Linear operations are mathematical manipulations involving the addition, subtraction, or multiplication of any equation or expression. They are called "linear" because the operations are performed on linear forms of numbers or variables. In the context of series summation, linear operations allow us to simplify expressions efficiently.
For example, when you encounter the summation \( \sum_{k=1}^{n} 3a_k \), this is simply a linear scaling of the original summation \( \sum_{k=1}^{n} a_k \). By using a linear operation—namely multiplication by 3—you can directly compute the result without calculating each term individually. If \( \sum_{k=1}^{n} a_k = -5 \), then multiplying the entire sum by 3 gives \( 3 \times (-5) = -15 \).
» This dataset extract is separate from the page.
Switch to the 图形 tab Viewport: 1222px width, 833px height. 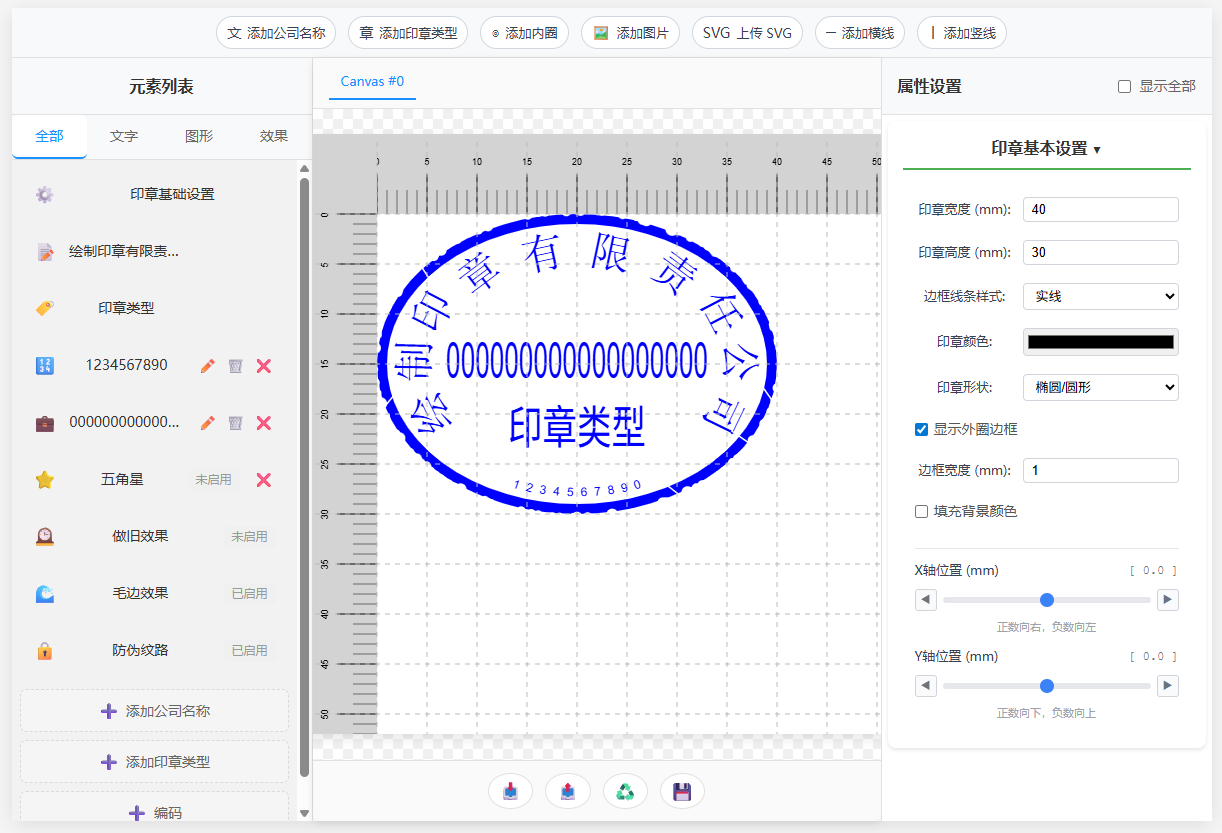click(199, 136)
This shows how linear operations can efficiently adjust the terms within a series.
Using linear operations simplifies calculations and you can follow similar steps for any scalar multiplication or division. Just remember to apply the scalar to the entire summation.
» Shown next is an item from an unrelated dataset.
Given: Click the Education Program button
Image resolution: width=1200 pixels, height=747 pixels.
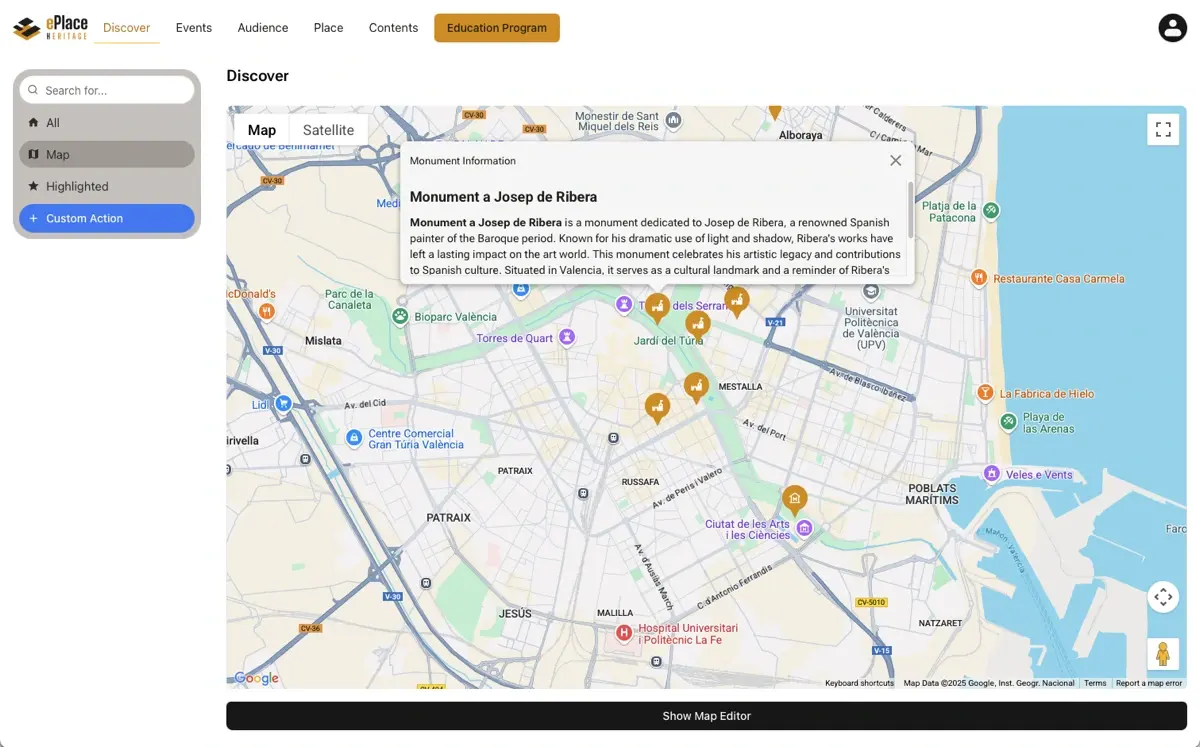Looking at the screenshot, I should point(497,28).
The distributive property is a fundamental algebraic principle used to simplify expressions and compute summations more easily. It states that multiplying a sum by a number is equivalent to multiplying each addend individually and then summing the results.
In series summation, this property is very useful. Consider the expression \( \sum_{k=1}^{n} (a_k + b_k) \). According to the distributive property, we can break this down as follows:

• Distribute: \( (a_k + b_k) = a_k + b_k \)
• Sum individually: \( \sum_{k=1}^{n} a_k + \sum_{k=1}^{n} b_k \)

When the exercise gives us \( \sum_{k=1}^{n} a_k = -5 \) and \( \sum_{k=1}^{n} b_k = 6 \), we can directly compute \( \sum_{k=1}^{n} (a_k + b_k) = -5 + 6 = 1 \).
This property enables operations on sums that make complex problems more approachable and provides a clear path to finding solutions.
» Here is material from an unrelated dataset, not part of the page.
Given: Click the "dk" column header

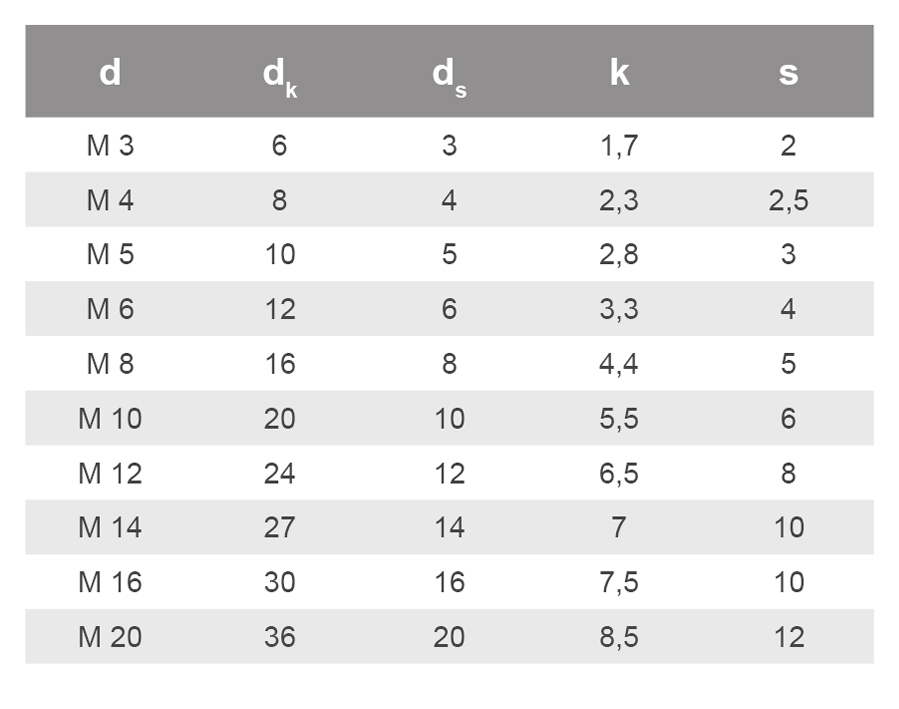Looking at the screenshot, I should point(279,76).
Algebraic manipulation involves rearranging and rewriting expressions to make them simpler to work with or to extract useful information. This is common when dealing with summations as it allows us to transform the original problems into more straightforward tasks.
Take the expression \( \sum_{k=1}^{n} (b_k - 2a_k) \). By understanding the underlying structure with algebraic manipulation, we can separate it into:

• Separate the terms: \( \sum_{k=1}^{n} b_k - 2 \sum_{k=1}^{n} a_k \)
• Substitute known values: Given \( \sum_{k=1}^{n} b_k = 6 \) and \( \sum_{k=1}^{n} a_k = -5 \), we substitute to get \( 6 - 2(-5) \)

This manipulation gives us \( 6 + 10 = 16 \) indicating how algebraic rearrangement can simplify problem-solving processes.
Effective algebraic manipulation not only aids in achieving correct answers but also helps to deepen the understanding of how mathematical concepts interconnect.